### DOCUMENT TEXT
It would do people good to come out of their basements and realize that in real life, things cost money.
- oZ
// i am here.
"So every unit sold for homebrew modding for Linux, or modding for running pirated titles, is a financial loss, since it won't have any game sales to offset the loss and turn a profit."
You know what's an even bigger loss, both financially and in a PR sense? An unsold unit. I can't believe the doublethink some people go through to justify buying an MS product.
Vino, gyno, and techno -Bruce Sterling
Whoosh!
Bite the hand.
Sadly, that's mostly the case.
There is almost a feverish need for people - especially young people - to keep up with the latest trends, regardless of cost.
Companies producing these goods are getting very good at producing the strongest pavlovian response from their customers for the least amount of expense.
I've sold less Xbox360 units than Microsoft, yet I still think they are in a better position to make money off of them.
It does do them *some* good to sell boxes.
"Unfortunately, DRM stands for Digital Rights Management,"
Rights for whom??? Not the consumer who also happens to be the one footing the bill for content.
I'm a consumer therefore DRM = Digital Restrictions Management and will so be called that until the acronym changes.
right = A just or legal claim or title.
restriction = a specific type of rule which defines a finite (and generally absolute) boundary defined for a type of process or function
If I buy music with DRM, I do not have title to it and my claim is restricted with boundaries as to what I may do with it within a specific type of process.
if you steal from one source, that is plagiarism, if you steal from many, well, that's just research.
...If you were willing to give up the Xbox 360's ability to play online, perhaps even the ability to play games, period, would the box still be useful? Could one install Linux on the HD and use it as a DVR, for instance? Or is the hardware locked up so tightly that, unless you boot using a special trick each and every time, it's not useful?

### DATA SECTION
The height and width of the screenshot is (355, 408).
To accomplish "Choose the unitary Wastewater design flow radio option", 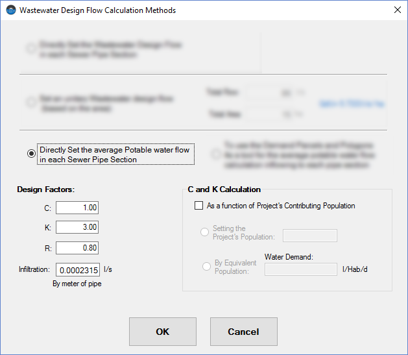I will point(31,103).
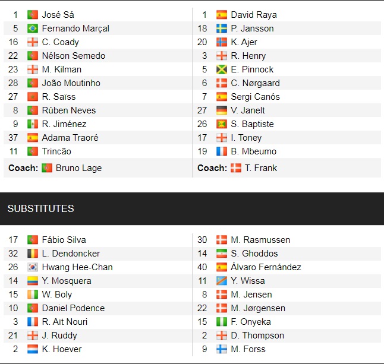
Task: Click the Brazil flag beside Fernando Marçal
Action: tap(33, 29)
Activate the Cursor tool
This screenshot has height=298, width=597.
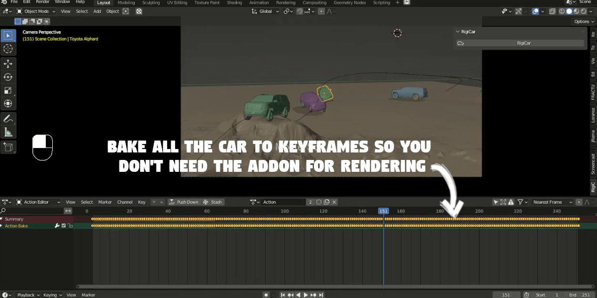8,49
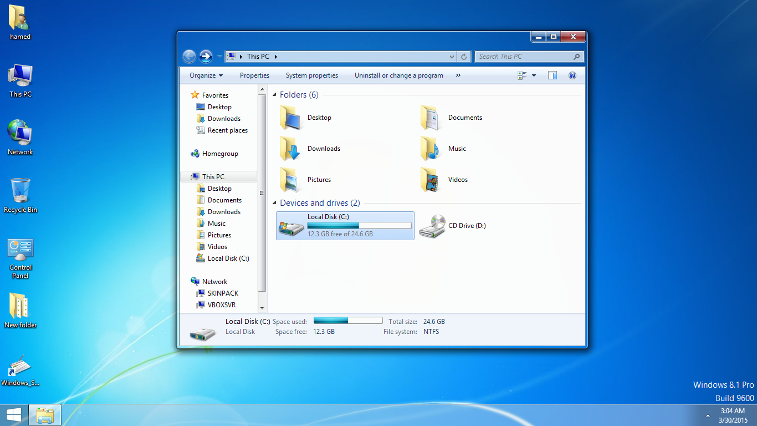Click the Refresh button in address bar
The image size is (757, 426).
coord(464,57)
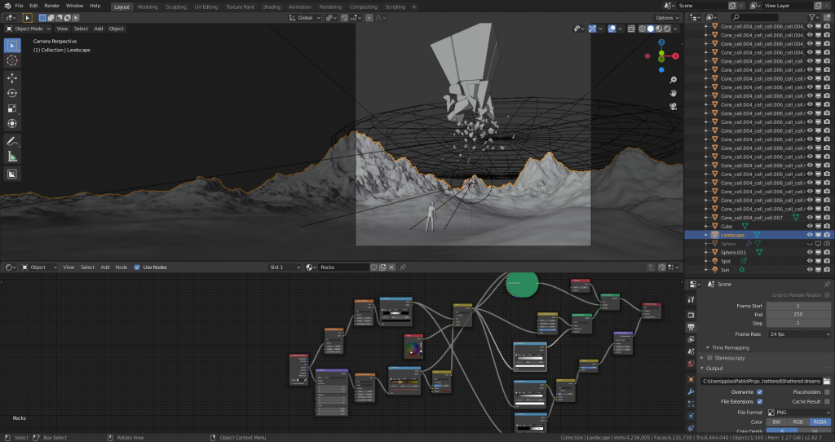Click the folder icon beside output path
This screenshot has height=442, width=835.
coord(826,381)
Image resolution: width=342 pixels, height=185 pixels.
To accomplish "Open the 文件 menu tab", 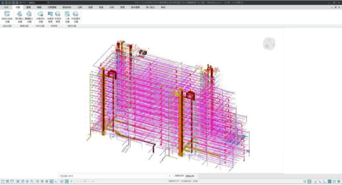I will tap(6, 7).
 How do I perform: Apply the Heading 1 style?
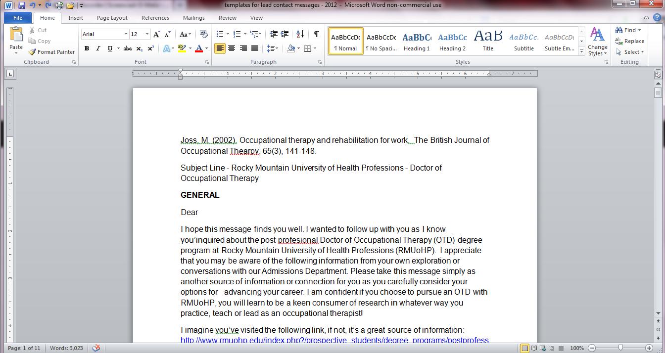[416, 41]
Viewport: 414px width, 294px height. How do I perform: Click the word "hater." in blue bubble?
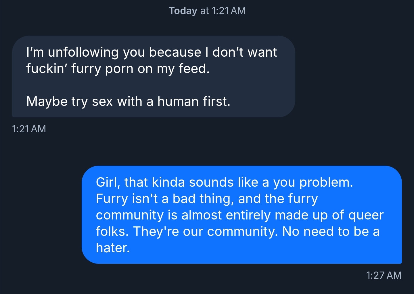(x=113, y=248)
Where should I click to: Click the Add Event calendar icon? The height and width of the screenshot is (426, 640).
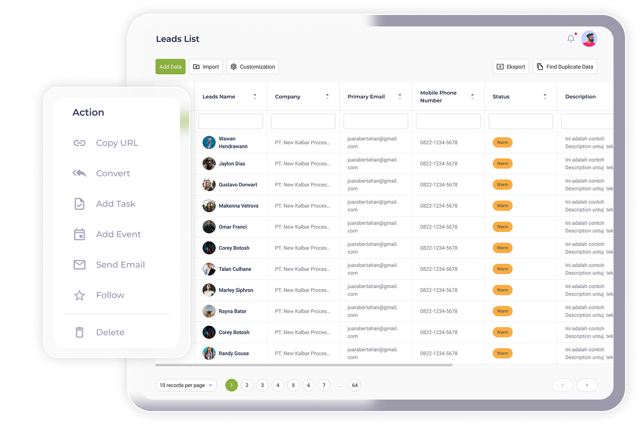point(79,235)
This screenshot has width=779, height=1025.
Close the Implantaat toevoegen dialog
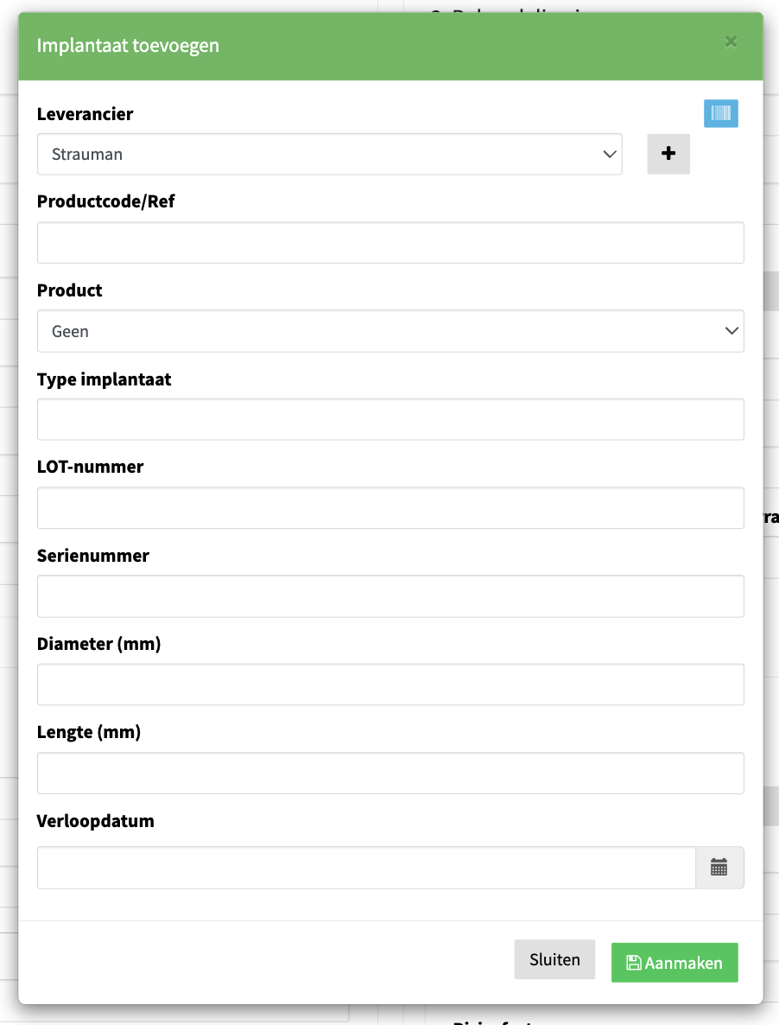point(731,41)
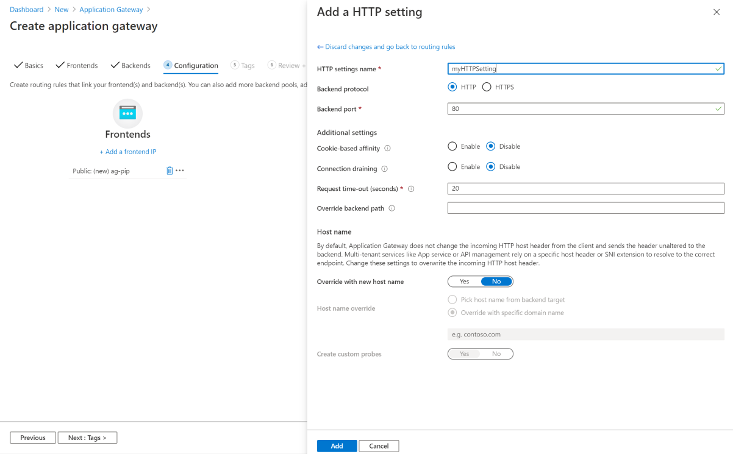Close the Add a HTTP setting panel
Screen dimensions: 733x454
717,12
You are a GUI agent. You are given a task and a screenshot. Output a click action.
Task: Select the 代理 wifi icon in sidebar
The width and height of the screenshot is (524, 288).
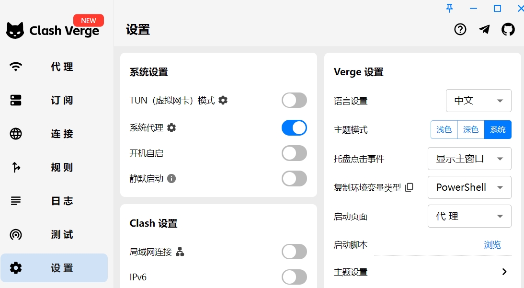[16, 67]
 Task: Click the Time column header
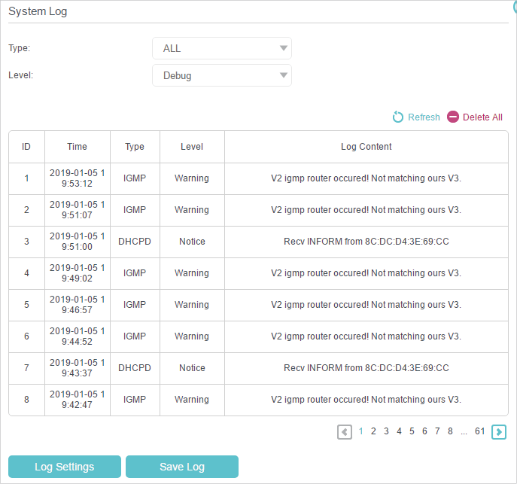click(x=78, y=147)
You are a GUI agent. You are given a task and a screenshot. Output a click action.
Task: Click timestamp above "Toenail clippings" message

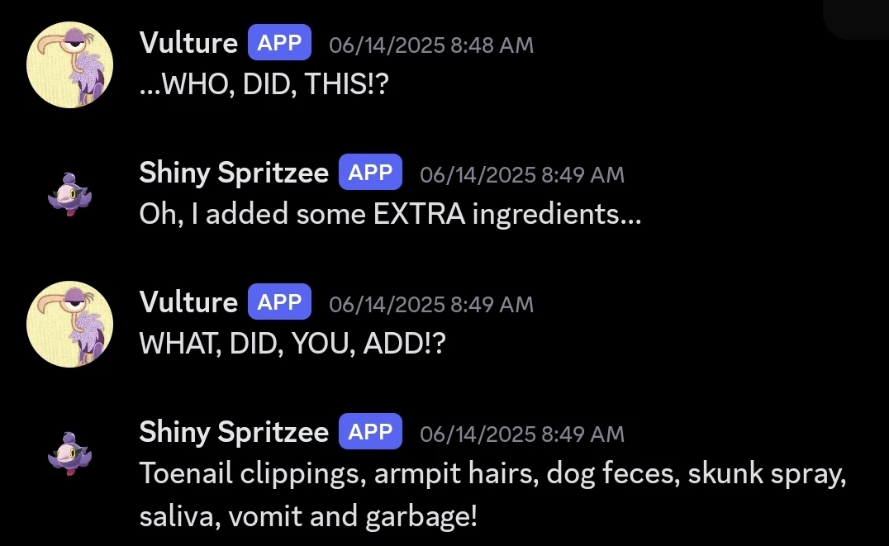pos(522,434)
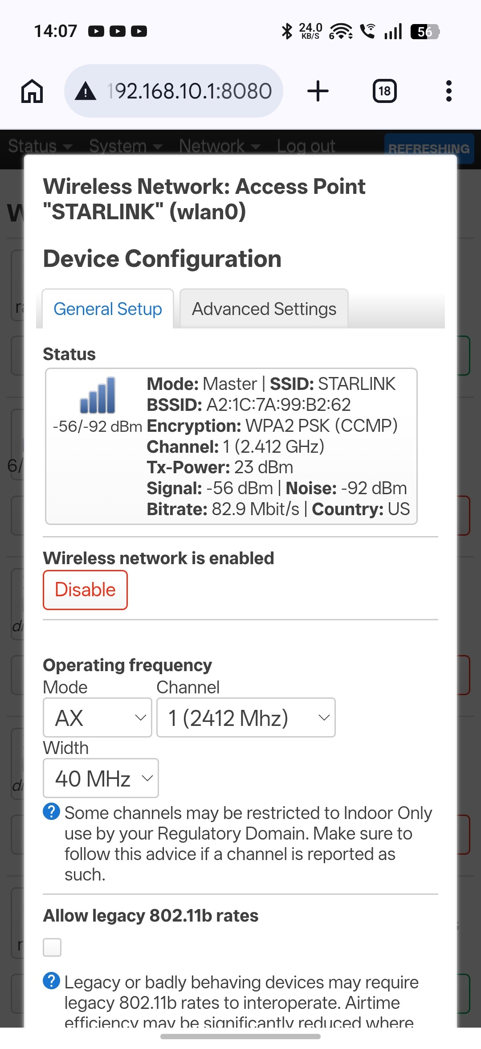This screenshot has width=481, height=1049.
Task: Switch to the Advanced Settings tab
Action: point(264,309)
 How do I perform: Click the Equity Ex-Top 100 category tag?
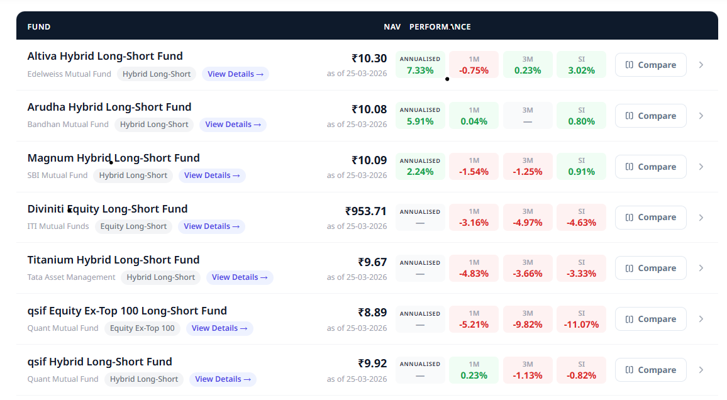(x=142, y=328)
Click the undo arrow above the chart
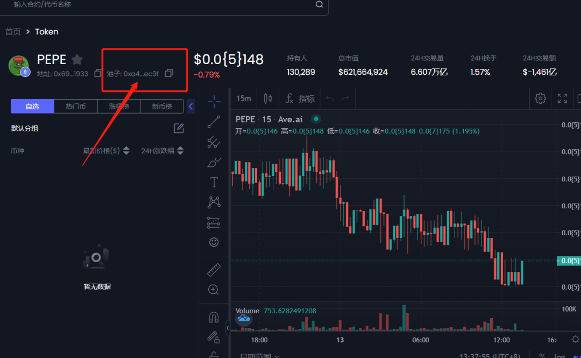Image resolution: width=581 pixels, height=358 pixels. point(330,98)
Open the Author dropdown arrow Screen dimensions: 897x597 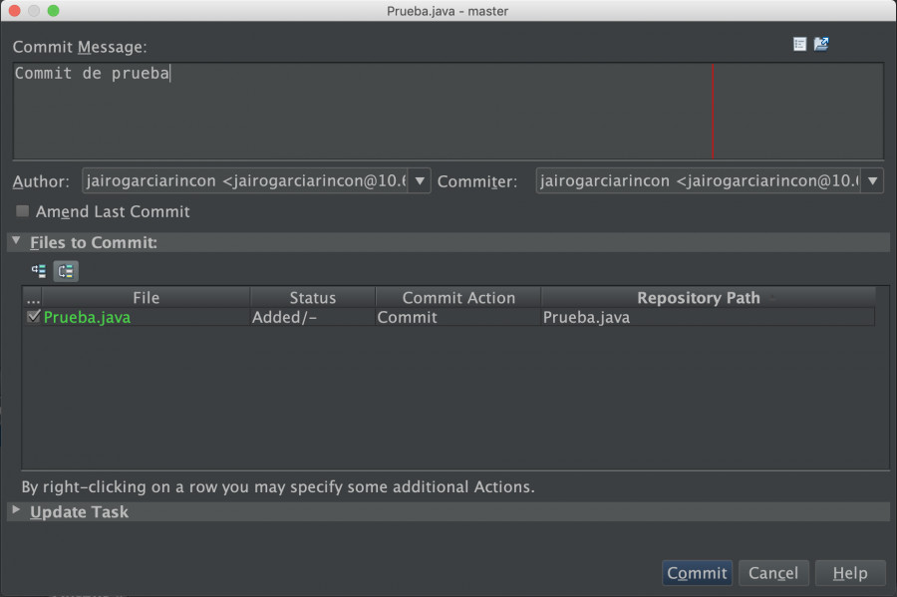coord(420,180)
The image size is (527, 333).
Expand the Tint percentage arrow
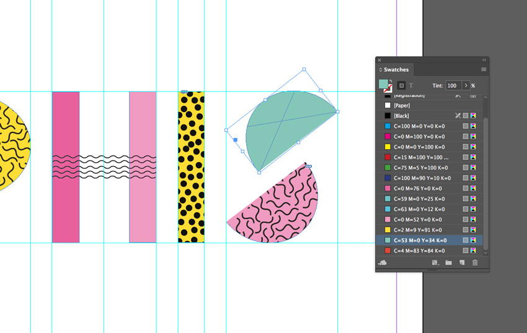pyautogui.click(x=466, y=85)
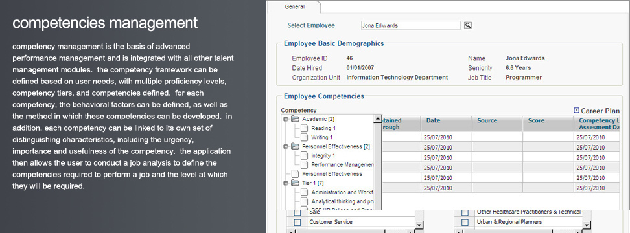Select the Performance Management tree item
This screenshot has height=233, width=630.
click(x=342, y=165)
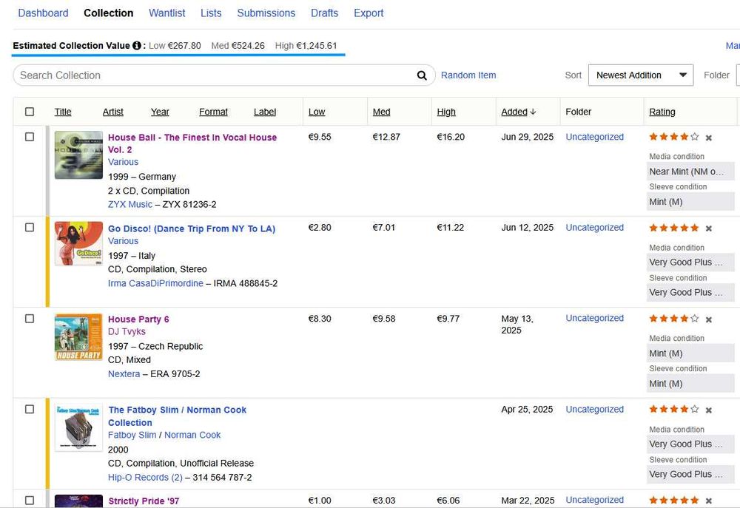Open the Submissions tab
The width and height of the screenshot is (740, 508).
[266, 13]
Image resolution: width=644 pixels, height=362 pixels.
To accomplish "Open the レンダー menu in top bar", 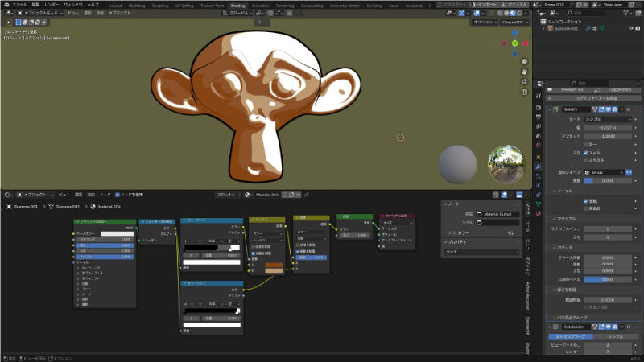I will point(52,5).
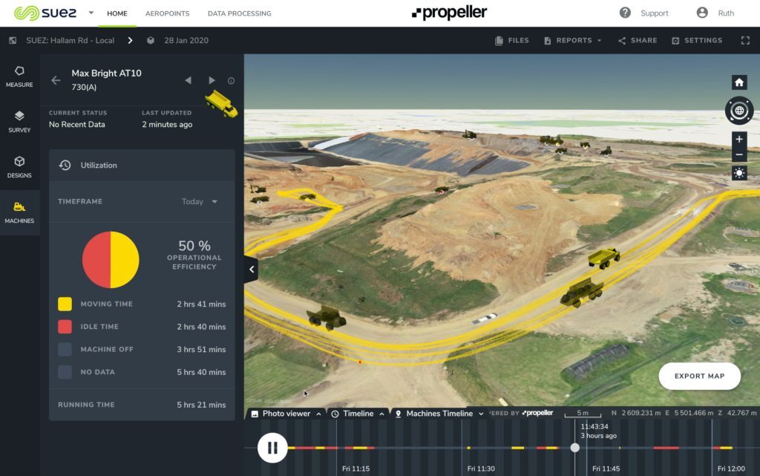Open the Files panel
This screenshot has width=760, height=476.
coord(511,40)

### PROBLEMS AND TASKS
**a.** Answer these questions using the Xbox 360 and DRM comments.
(i) What does the commenter who calls himself a consumer say DRM stands for?
(ii) What does one commenter call an even bigger loss than a unit sold for homebrew modding?
(iii) What use does the last comment suggest for the hard drive if Linux were installed on it?
**b.** Write out the passage of the Xbox 360 and DRM comments that starts with "It would do" and goes on through "regardless of cost.".
**c.** Write what comes next in the Xbox 360 and DRM comments, picking up after their final sentence.

### OUTPUTS IN ORDER
**a.**
(i) Digital Restrictions Management
(ii) An unsold unit
(iii) A DVR

**b.**
It would do people good to come out of their basements and realize that in real life, things cost money.
- oZ
// i am here.
"So every unit sold for homebrew modding for Linux, or modding for running pirated titles, is a financial loss, since it won't have any game sales to offset the loss and turn a profit."
You know what's an even bigger loss, both financially and in a PR sense? An unsold unit. I can't believe the doublethink some people go through to justify buying an MS product.
Vino, gyno, and techno -Bruce Sterling
Whoosh!
Bite the hand.
Sadly, that's mostly the case.
There is almost a feverish need for people - especially young people - to keep up with the latest trends, regardless of cost.

**c.**
Been meaning to ask this since the original "woohoo, 'hackers' released an ISO of an unprotected XBox 360 demo disk" article: how's this hacking anyway? What's the coding or even cracking challenge in making an ISO of a DVD? How's it "news for nerds, stuff that matters"?
It's just piracy, and of the kind that doesn't need any skills. Any kid with a DVD drive and Nero or any other DVD burning program can make an ISO.
Now I can see how, say, finding an exploit to boot Linux on the original XBox was "hacking" (in either meaning of the word you swear by). Or how those people who made the PSP load *ahem* "homebrewn games" (strange how those are only waved around as an excuse to load _pirated_ commercial games) were "hackers".
But pirating an unprotected DVD? Gimme a break.
A polar bear is a cartesian bear after a coordinate transform.
So, let me get this straight. You've paid for it every time you've had sex? You see public libraries and public parks as a bad thing? Shouldn't you be paying for the priveledge of viewing each individual web page you visit on the net, on a page-by-page basis? Hey, did you pay your bill to your parents for raising you? What if you get sick and your body's own immune system fights the infection off, before you have to go to a doctor - does this somehow detract from the quality of life?
See, it can also be seen as the mark of a healthy capitalist society that there is enough wealth to be spread around, without everybody fretting over every penny. What you have when every drink of water from every fountain costs another nickel, is not capitalism, but Argentina.
indeed, it'd probably be easier to fit a modded pc into a knackered xbox 360's case than to hack the thing, so, like, why are people moaning about it?
If you don't risk failure you don't risk success.
"If you were willing to give up the Xbox 360's ... ability to play games, would the box still be useful?"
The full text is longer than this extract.